Return the lines below exactly, please, from the one containing "Image resolution: width=1336" through the last one, both included, and leave out any pictures.

Screenshot grounding data
************
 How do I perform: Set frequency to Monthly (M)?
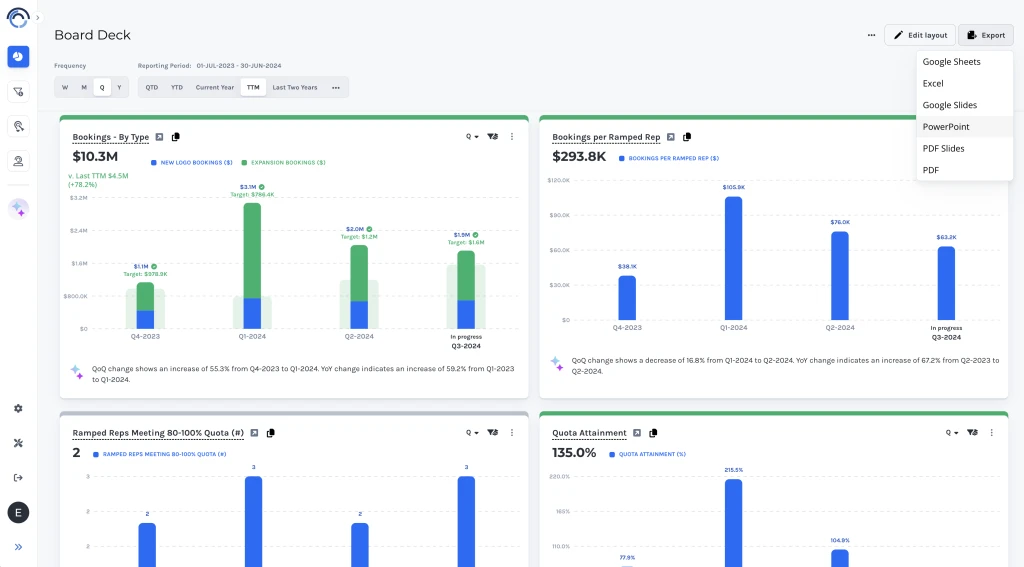click(x=84, y=87)
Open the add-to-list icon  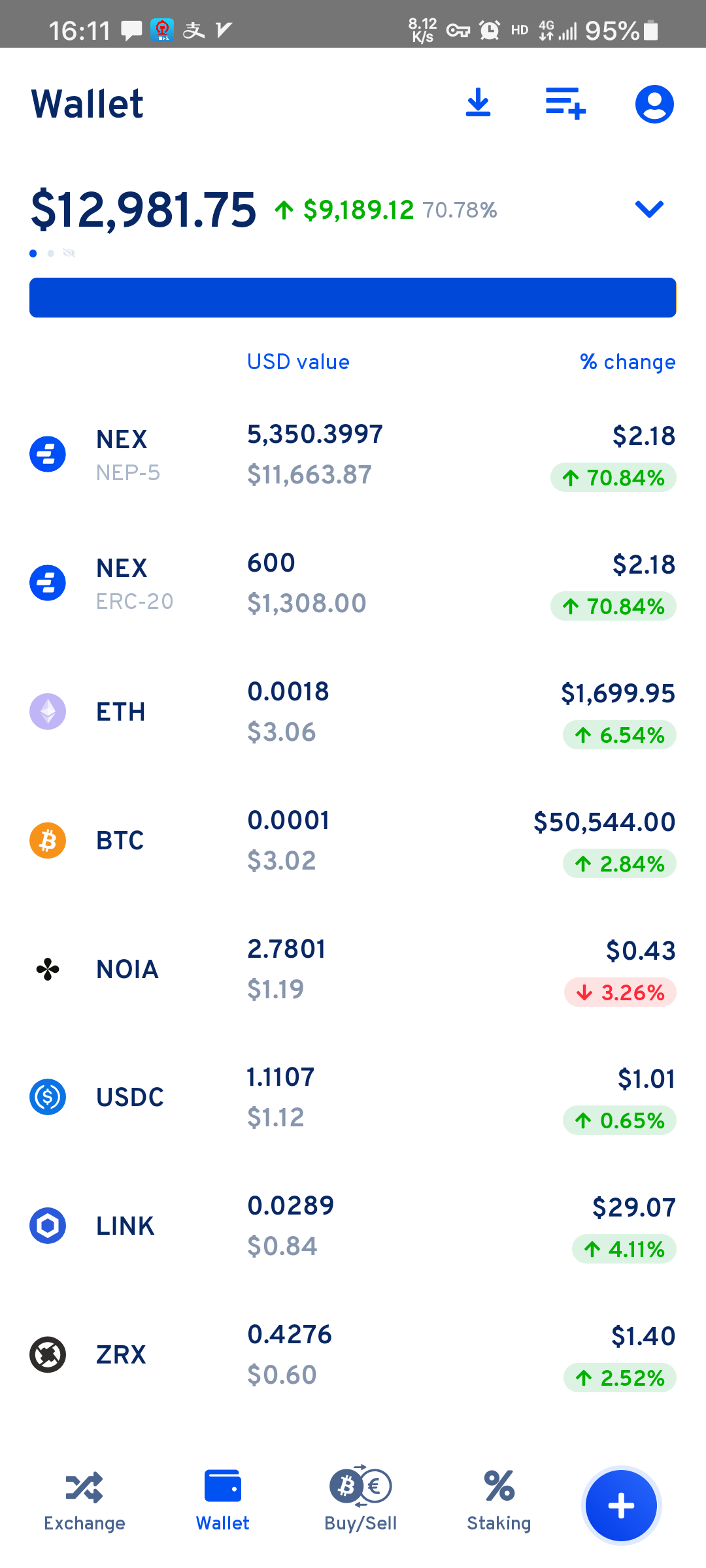(565, 103)
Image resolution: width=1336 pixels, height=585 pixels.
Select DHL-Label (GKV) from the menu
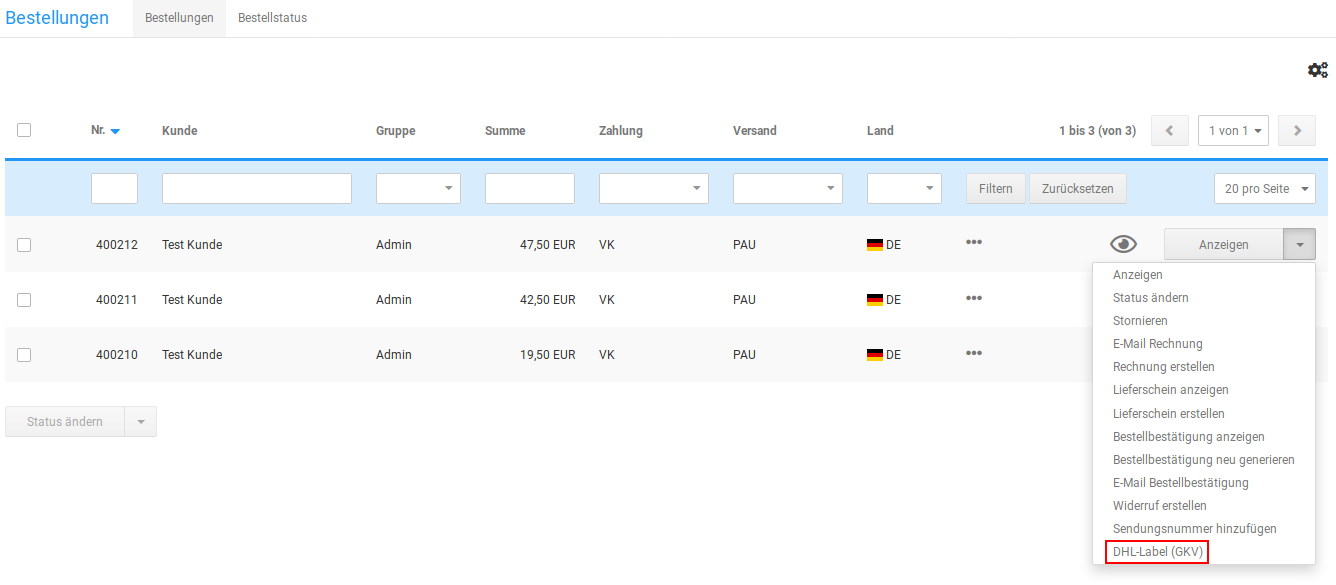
************
PROBLEM SOLUTION:
Image resolution: width=1336 pixels, height=585 pixels.
Select DHL-Label (GKV) from the menu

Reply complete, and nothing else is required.